Study of the solar thermal system at Fullriggaren Performance evaluation
Document typeMaster thesis (pre-Bologna period)
Rights accessRestricted access - author's decision
Solar energy has the potential that it can supply buildings with domestic hot water, among other applications. A solar thermal system with these characteristics does not need a continuous supervision, but it requires a minimal preventive maintenance which should allow keeping operating conditions within certain limits, performance, safety and durability of the installation. The aim of this work is to carry out a study based on the actual performance of Fullriggaren’s solar thermal system for domestic water since, due to the limited monitoring, its efficiency is unknown. The solar system was built in order to preheat tap water and reduce the use of district heating. Water preheated and stored is finally heated till consumption’s temperature through a heat exchange with the district heating grid of Gävle, which works as an auxiliary power supply system for the solar system. The project work focuses on all the energy conversions from the solar collector system to the storage system.
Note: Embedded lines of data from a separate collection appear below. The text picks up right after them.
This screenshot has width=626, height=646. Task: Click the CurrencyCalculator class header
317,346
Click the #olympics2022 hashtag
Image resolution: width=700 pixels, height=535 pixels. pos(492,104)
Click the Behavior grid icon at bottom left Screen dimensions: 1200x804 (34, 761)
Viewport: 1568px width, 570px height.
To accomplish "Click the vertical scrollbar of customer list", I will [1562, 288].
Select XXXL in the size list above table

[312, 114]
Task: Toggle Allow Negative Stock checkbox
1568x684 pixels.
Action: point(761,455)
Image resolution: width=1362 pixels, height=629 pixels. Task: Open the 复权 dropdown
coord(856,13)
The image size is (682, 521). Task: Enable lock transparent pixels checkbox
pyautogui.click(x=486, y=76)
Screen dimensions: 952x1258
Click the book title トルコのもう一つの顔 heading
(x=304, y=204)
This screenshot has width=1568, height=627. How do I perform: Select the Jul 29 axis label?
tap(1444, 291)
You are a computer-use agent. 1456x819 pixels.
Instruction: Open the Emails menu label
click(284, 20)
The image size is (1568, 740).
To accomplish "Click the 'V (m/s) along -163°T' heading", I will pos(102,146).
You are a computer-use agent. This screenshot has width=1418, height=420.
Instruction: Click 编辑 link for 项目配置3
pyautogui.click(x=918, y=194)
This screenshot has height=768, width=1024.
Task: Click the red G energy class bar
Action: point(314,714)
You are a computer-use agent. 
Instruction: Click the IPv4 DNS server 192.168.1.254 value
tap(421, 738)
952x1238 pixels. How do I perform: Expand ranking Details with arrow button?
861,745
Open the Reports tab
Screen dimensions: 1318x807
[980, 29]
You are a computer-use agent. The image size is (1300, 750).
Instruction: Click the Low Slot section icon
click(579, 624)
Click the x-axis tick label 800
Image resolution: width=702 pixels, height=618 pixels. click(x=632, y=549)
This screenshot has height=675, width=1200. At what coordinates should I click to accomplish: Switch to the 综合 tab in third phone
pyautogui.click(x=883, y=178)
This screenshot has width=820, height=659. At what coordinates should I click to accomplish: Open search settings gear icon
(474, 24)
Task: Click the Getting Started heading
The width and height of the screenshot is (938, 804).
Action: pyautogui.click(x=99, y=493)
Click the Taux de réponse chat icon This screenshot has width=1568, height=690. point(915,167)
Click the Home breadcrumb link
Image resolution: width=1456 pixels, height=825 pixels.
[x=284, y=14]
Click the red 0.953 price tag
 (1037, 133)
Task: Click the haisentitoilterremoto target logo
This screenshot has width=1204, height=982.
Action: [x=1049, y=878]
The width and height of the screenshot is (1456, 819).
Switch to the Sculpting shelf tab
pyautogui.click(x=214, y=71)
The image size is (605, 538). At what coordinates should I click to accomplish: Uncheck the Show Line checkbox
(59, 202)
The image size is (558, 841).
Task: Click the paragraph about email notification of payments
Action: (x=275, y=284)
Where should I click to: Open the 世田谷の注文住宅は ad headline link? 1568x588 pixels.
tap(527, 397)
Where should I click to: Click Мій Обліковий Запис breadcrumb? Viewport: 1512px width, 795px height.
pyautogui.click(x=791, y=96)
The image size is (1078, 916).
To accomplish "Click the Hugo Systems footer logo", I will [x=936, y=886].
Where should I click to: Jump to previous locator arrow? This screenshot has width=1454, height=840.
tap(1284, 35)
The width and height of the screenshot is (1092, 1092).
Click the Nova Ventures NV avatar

Firstly, it has been done a deep study of the solar collector’s performance by making a comparison between their theoretical behaviour and actual data, which was measured for 7 consecutive during the month of June. In this purpose, WINSUN program, a simulation program based on TRNSYS, has been a useful working tool. Both theoretical and experimental result show that solar collectors are working as expected, the efficiency curve appears to be close to the tested one. On the contrary, it was observed that the heat exchanger does not transfer the heat it should; therefore it is recommended to check more carefully its performance and its level of insulation. Due to the lack of data, the work continuous by finding how much of the energy collected is actually harnessed for use. The results demonstrate that the solar system works with a solar factor of 0,62 and a total efficiency of about 44%, being the global efficiency of the thermal system 55%. In order to prove the results found, it is advised to make a large study to test the system’s performance during the most adverse periods, as this study has been carried out during few summer days.